Domesday '86 Reloaded (Reloaded)
TL;DR: I built this yesterday.
Back in the mid-1980s my primary (same thing as elementary) school suddenly told us we had to come up with content for a digital encyclopedia of the UK, conceptualised as a successor to William I's audit of his freshly conquered territory carried out exactly 900 years earlier. Yes, like the crowd-sourced Internet utopia envisaged in the mid-2000s, "Web 2.0", in which ordinary people are both the content providers and consumers, and will become empowered, and definitely won't turn into Nazis and storm the citadels of democracy. All the good parts of that somehow travelled back in time to 1985 (Marty). Except it wasn't really grass-roots, it was astro-turf: the BBC conspired with the schools to make it happen, in a top-down patrician Lord Reith type of way.
Even so, to my childhood mind, it's like I'm Ford Prefect doing field research for The Guide and unfortunately I've been stranded on this pathetic little planet for slightly longer than expected and I'm not really from Guildford after all (or indeed ever).
Then a year or so later the project was finished, and it was published on a couple of laser discs (nothing will ever sound more futuristic and cheesy) that could only be interactively explored on some expensive modified hardware. But it was in a way a groundbreaking exercise that seems now like it was made of uncanny magical reverse echoes of trends that would not truly emerge for decades.
Domesday '86 has since become the widely referenced example of digital obsolescence, mainly because to anyone looking to make a Luddite point, the obvious comparison is just so irresistible: the original Domesday book was still readable because paper is forever. This is of course nonsense: paper rots, is scribbled on, gets soggy, burns (okay maybe not both of those at once). Maintaining something in a readable form requires effort and attention, even if that means keeping it in a special room, away from children, floods or flames, touched only by people wearing those fancy white science gloves. Nothing lasts forever unless we lavish care on it. If a thing disappears, it's because no one cared.

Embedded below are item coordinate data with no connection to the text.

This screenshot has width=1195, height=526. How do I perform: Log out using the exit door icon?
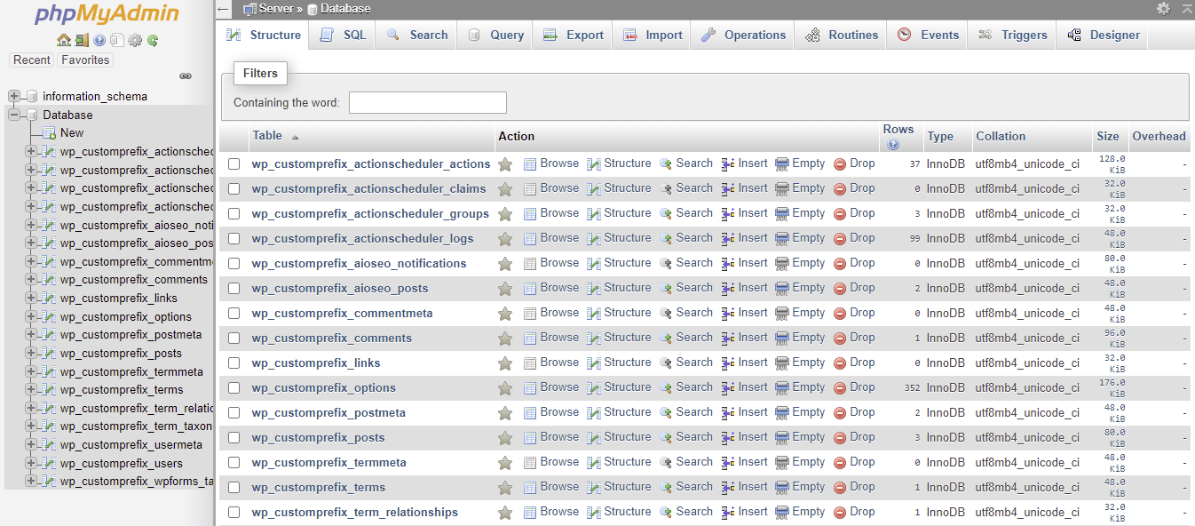81,40
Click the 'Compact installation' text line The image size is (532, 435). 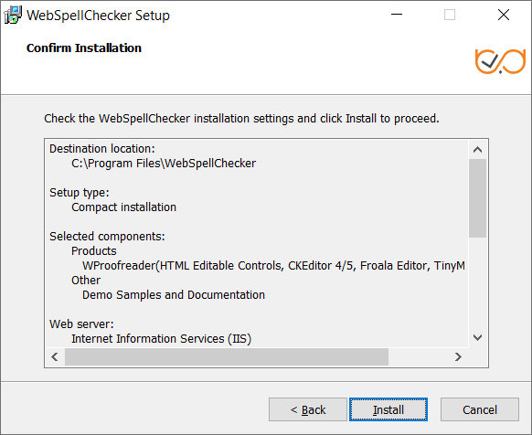point(123,207)
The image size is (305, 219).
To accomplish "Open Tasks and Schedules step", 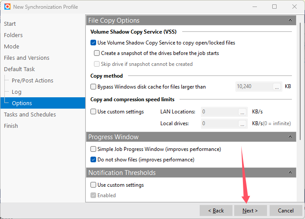I will 30,114.
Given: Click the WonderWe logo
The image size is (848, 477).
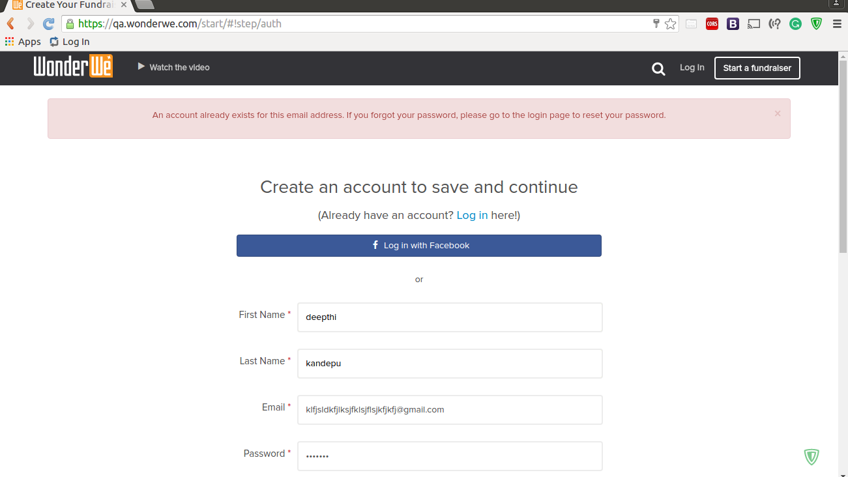Looking at the screenshot, I should (73, 66).
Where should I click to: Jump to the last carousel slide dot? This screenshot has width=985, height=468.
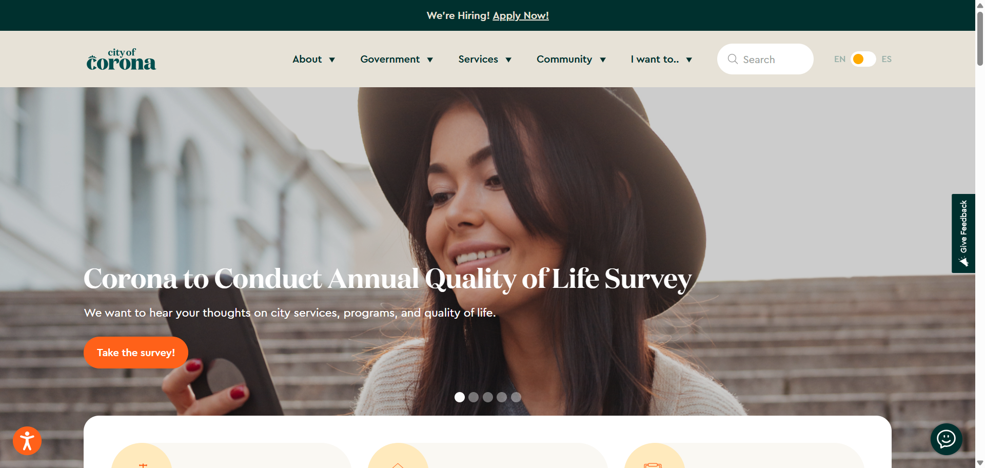tap(516, 397)
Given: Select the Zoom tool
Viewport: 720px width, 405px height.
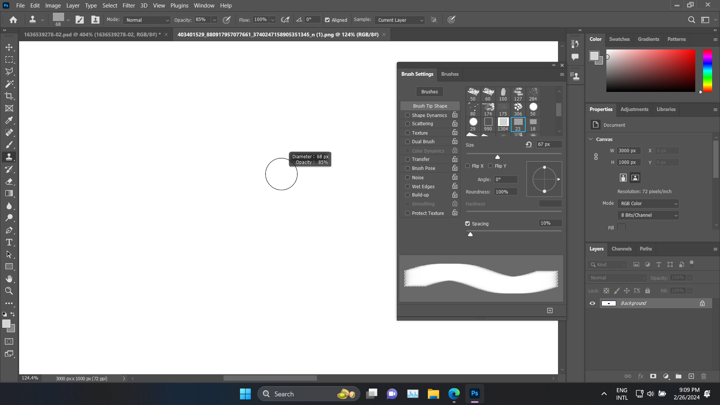Looking at the screenshot, I should (9, 291).
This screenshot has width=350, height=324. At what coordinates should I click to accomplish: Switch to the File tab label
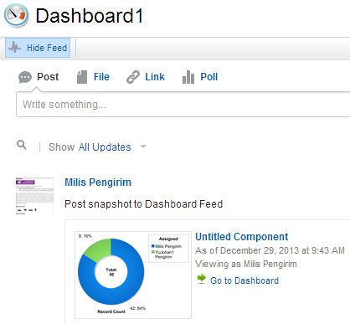101,77
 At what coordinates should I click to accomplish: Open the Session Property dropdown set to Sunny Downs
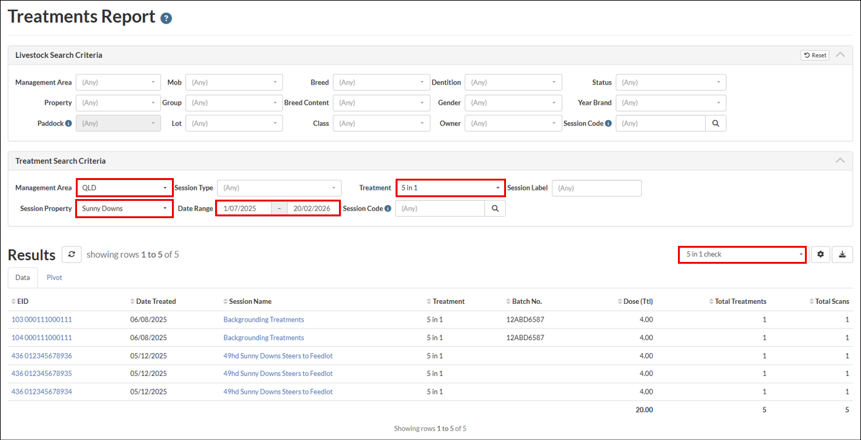pyautogui.click(x=124, y=209)
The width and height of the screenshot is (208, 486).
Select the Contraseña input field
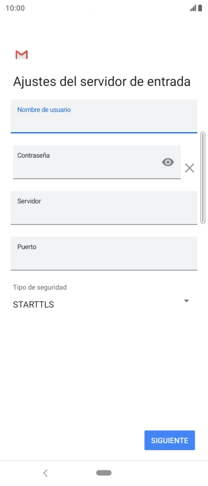point(97,162)
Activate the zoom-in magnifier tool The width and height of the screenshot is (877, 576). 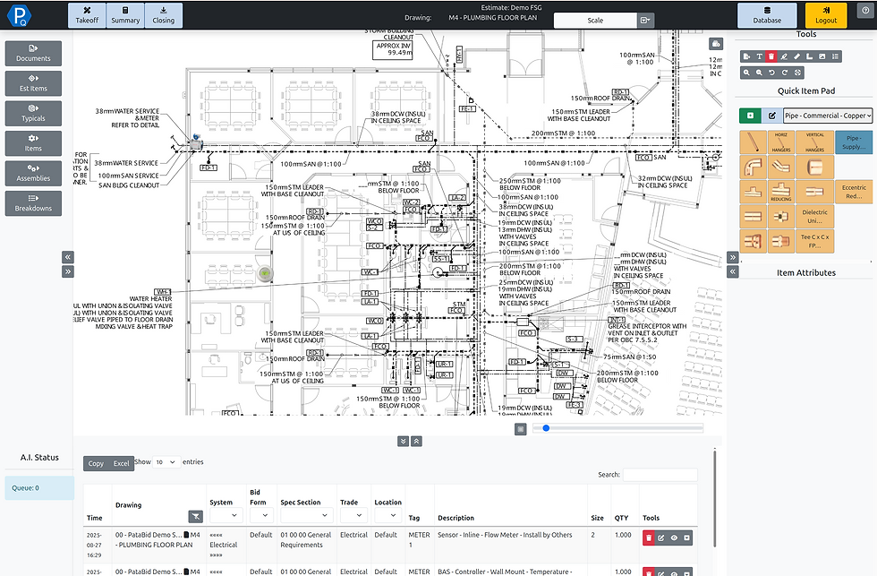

And as it turns out, people did care about Domesday '86. Adrian Pearce's heroic efforts produced a recovered, fully digitised dataset (originally the images on the discs were just analogue video frames), which he made available online, but it disappeared on his death in 2008. In any case, the BBC held the copyright and 2011 they spun up a project to give the material a modern (well, 2011) web-based UI. But then they pulled the plug on that site, entrusting the material to the National Archive. Meanwhile a really hardcore authentic preservation/revival Domesday '86 project continues, aiming to emulate the original software and user experience as closely as possible.
So a happy ending? Well, not quite. As many have discovered, when the National Archive made a copy of the BBC's site, they just webcrawled it to make a static mirror, and stuck it online. None of the interactive elements work, except that if you start from a content page for an actual place, you can click links to go North, South, East or West, so it's like a classic text adventure game: tedious and irritating.
It's particularly galling that they also put a running clock's timestamp in the URL of each page as they copied it, e.g.
Right before the original BBC URL there's
20120316094313, and as if to maximise the frustration, this is different across the pages. By the look of it, they backed up that page On March 16th, 2012 at 09:43 and 13 seconds. Why is this bad? Because apart from that stupid timestamp, this is very nearly a deterministic URL. The
GB-348000-534000 tells us the Ordnance Survey map coordinates for the south-west corner of the region covered by that page. But we can't make use of that fact unless we also know the exact time that they backed up that specific page. Ridiculous.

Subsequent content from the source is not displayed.